■ **EXERCISE REQUIREMENTS**: Format the lines from the one containing "Where should I" through the end of the rows as a Markdown table with the columns Number and Text, numbering each line and omitting blank lines.

■ **RECORDS FOR THE EXERCISE**:
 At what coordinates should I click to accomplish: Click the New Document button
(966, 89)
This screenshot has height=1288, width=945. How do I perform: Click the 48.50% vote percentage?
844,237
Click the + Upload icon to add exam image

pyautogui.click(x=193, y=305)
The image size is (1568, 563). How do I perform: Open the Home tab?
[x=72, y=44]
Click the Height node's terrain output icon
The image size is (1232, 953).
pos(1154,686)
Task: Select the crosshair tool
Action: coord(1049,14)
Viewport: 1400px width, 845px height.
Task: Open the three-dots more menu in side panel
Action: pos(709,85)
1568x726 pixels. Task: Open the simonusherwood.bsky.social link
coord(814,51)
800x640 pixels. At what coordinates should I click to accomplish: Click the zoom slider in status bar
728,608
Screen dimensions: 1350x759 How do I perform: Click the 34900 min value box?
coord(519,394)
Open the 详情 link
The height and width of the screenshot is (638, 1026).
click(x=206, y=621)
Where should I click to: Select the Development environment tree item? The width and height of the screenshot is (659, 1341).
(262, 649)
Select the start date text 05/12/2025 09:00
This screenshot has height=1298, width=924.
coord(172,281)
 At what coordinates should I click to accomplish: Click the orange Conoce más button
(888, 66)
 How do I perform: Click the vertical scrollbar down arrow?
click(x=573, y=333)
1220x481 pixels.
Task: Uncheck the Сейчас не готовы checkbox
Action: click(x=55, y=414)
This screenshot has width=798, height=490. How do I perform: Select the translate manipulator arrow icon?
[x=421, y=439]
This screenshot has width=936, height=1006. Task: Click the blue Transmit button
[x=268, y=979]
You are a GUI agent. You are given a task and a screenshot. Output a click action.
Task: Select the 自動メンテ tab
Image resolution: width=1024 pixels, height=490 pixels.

■ **WORKED SOLUTION**:
| Number | Text |
|---|---|
| 1 | Where should I click to: Select the Development environment tree item? The width and height of the screenshot is (659, 1341). |
| 2 | (262, 649) |
| 3 | Select the start date text 05/12/2025 09:00 |
| 4 | This screenshot has height=1298, width=924. |
| 5 | coord(172,281) |
| 6 |  At what coordinates should I click to accomplish: Click the orange Conoce más button |
| 7 | (888, 66) |
| 8 |  How do I perform: Click the vertical scrollbar down arrow? |
| 9 | click(x=573, y=333) |
| 10 | 1220x481 pixels. |
| 11 | Task: Uncheck the Сейчас не готовы checkbox |
| 12 | Action: click(x=55, y=414) |
| 13 | This screenshot has width=798, height=490. How do I perform: Select the translate manipulator arrow icon? |
| 14 | [x=421, y=439] |
| 15 | This screenshot has width=936, height=1006. Task: Click the blue Transmit button |
| 16 | [x=268, y=979] |
| 17 | You are a GUI agent. You are given a task and a screenshot. Output a click action. |
| 18 | Task: Select the 自動メンテ tab |
| 19 | Image resolution: width=1024 pixels, height=490 pixels. |